I'm Sarah's mom. I'm a romance writer who doesn't always believe in happily ever after, but hopes for it every day. I find reality in music and escape in stories and challenge in a good mystery. I love sunshine and chocolate, and I believe that flowers and animals make life worth living.

Who are you?

====================

I'm burnt, so this is most likely the final NaNo word count for the day: 2,421 words

For a grand total of:

8,054 / 50,000

Thursday, November 02, 2006

We Interrupt this Blog to Say: FREE BOOKS!

You may have heard about Paperback Writer's Free e-Book challenge... well, it's done!

Woo!

Check out this link for free e-books!

Big thanks to PBW for her wonderful idea.

NaNo Day Two

per·fec·tion [per-fek-shuhn]

n 1: the state of being without a flaw or defect [syn: flawlessness, ne plus ultra] [ant: imperfection] 2: an ideal instance; a perfect embodiment of a concept [syn: paragon, idol, beau ideal] 3: the act of making something perfect

WordNet ® 2.0, © 2003 Princeton University


I pulled out Chris Baty's book No Plot? No Problem and read the chapter for Week One of NaNoWriMo.

My favorite part?

…there's one thing I'll need to take from you.

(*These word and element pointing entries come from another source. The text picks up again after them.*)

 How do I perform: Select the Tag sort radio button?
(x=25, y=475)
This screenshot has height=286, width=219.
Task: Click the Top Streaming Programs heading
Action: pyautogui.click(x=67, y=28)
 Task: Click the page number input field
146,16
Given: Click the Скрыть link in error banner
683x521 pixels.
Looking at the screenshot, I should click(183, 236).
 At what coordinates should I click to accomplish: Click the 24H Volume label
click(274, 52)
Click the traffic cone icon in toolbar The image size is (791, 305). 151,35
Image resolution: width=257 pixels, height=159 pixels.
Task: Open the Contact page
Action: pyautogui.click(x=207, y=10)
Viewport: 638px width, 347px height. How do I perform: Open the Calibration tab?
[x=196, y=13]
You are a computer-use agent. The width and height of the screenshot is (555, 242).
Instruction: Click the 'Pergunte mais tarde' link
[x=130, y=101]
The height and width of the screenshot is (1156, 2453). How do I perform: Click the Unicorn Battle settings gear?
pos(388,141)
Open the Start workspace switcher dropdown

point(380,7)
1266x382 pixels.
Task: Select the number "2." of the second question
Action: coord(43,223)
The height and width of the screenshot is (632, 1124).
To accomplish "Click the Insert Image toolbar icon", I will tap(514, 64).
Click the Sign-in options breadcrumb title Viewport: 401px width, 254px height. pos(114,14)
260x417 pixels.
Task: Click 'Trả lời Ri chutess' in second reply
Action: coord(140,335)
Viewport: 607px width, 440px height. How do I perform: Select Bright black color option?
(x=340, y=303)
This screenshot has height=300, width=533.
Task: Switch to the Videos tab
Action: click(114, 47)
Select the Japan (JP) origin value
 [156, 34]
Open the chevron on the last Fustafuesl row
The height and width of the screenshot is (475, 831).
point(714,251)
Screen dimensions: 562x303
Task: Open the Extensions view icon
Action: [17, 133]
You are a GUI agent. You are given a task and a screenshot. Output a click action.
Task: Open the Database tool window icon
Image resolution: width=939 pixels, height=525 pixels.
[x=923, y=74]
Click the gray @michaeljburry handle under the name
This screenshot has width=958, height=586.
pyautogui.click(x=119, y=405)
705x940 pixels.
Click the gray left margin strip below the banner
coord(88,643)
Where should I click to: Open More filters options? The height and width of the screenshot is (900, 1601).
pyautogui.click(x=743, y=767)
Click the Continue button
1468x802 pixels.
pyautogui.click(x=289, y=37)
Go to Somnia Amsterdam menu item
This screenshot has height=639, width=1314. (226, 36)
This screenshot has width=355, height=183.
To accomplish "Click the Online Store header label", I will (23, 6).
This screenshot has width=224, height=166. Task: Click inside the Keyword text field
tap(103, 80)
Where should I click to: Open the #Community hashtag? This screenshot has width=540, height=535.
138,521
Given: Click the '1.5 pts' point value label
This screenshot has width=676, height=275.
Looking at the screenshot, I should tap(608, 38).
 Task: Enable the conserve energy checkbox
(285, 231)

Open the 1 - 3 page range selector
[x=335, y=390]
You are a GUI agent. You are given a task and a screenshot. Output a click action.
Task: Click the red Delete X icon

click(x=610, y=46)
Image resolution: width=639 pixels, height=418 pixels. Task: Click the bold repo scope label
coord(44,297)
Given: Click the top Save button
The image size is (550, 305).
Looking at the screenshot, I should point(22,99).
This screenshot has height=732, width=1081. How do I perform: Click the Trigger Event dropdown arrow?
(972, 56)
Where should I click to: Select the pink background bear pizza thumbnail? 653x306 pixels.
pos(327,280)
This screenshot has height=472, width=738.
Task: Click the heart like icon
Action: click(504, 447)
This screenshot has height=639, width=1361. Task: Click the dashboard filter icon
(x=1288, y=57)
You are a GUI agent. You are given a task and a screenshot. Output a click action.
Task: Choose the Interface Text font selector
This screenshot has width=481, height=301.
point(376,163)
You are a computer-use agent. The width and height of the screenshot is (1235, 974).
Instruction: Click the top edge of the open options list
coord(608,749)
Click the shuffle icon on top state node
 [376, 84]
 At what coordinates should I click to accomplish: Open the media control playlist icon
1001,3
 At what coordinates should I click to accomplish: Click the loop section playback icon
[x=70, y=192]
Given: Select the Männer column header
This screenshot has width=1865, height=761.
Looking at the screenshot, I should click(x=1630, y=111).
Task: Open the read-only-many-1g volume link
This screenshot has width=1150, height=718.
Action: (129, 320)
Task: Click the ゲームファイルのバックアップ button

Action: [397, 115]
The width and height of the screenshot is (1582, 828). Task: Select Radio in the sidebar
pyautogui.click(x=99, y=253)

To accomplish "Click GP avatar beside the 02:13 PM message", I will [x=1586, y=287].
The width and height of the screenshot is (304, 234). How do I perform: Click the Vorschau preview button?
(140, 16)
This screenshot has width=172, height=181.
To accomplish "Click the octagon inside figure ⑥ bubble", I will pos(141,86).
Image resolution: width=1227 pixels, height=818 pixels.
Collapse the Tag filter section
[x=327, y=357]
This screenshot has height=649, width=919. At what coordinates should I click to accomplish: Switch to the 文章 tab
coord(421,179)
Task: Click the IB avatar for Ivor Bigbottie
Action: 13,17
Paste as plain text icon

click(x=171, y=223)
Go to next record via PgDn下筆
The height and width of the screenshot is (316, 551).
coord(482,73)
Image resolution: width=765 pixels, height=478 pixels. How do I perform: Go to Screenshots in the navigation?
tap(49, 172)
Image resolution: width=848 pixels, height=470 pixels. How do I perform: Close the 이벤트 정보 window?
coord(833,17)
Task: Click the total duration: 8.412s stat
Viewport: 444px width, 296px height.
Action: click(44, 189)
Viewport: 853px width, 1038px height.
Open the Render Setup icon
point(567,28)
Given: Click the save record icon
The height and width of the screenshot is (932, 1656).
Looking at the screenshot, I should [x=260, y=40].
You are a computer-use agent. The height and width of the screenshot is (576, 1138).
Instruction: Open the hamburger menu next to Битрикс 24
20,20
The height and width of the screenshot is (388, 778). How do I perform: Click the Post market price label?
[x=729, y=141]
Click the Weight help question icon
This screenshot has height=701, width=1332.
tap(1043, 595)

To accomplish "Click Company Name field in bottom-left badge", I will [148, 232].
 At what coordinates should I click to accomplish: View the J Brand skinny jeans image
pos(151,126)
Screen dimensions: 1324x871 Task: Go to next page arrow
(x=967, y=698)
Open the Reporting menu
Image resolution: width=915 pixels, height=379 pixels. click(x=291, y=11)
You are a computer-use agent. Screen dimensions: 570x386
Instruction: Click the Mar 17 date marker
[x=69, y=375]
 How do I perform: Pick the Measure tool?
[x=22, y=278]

I'll need to confiscate your Inner Editor.

That's right, the Inner Editor. The doubting, self-critical voice that we all inherited around puberty as an unfortunate door prize for surviving childhood. The Inner Editor is a busybody and perfectionist, happiest when it's tsk-tsking our shortcomings and weaving our past blunders into a rich tapestry of personal failure.

I surrendered mine with pleasure. And I wrote like crazy yesterday without a care in the world. A few times as I was writing I thought, "That will never make it through edits." But I didn't care… it's getting me from start to finish, it's helping me get to know the setting and the characters and -- more importantly -- the story.

A few days ago, Charity wrote about writing wasted scenes. I agreed with her that no scene is "wasted". Regardless of whether it eventually makes the cut, you've learned something: either about the story or characters or about the craft of writing. No writing is ever wasted.

And since each word is hard earned in NaNo, I'm taking every last one. I did, however, draw the line at having my characters NEVER use contractions when they spoke. The evil me figured it would add at least 1,000 words… but the good me realized I would have to change them when I edited, and I decided it was not worth it. Not to mention that it sounds really strange.

So that's it. Day One was a big success and Day Two has begun. I'll post total word counts periodically throughout the day. Also, the NaNo word count widget is to your right on the sidebar. It worked off and on yesterday -- I imagine that the NaNo site got hammered with users -- but it will also have my total word count.

Gotta fly!

==================================

Though I am still (slowly) working, I thought I'd post today's words thus far:

NaNo total today: 3,056 words

For a grand total of:

6,078 / 50,000

Wednesday, November 01, 2006

NaNo Day One ...

I'm not in competition with anybody but myself. My goal is to beat my last performance. - Celine Dion

Okay... managed to get my minimum word count done today, but I'll be working some more. I want to get about a third of the way through my 50,000 words by the end of the first week, if I can, so I don't have to worry so much about the rest of the month. It's the first week where the jazz will keep you up.

My H/H have met, realized they're inappropriately attracted to each other, and have vowed to never, ever, act upon the attraction. They are both under the mistaken impression that they won't see each other again anyway, so it's no big deal.

Muh-ha-ha....

Have I got news for them!

And, no, don't expect two posts every day. I'm just crazy with energy this morning. That's not going to happen every day... Have a good one!

NaNo total today:

3,022 / 50,000

WAHOO!!!

While most are dreaming of success, winners wake-up and work hard to achieve it. -Unknown

Let the games begin!!

I forced myself to stay in bed until 3:45 a.m. -- I was awake, on and off, since just after 1 a.m. and I'm bouncing off the walls.

I wrote 94 words while the coffee brewed and then came in here to say "howdy" and I'll be back when I've hit at least 2,000.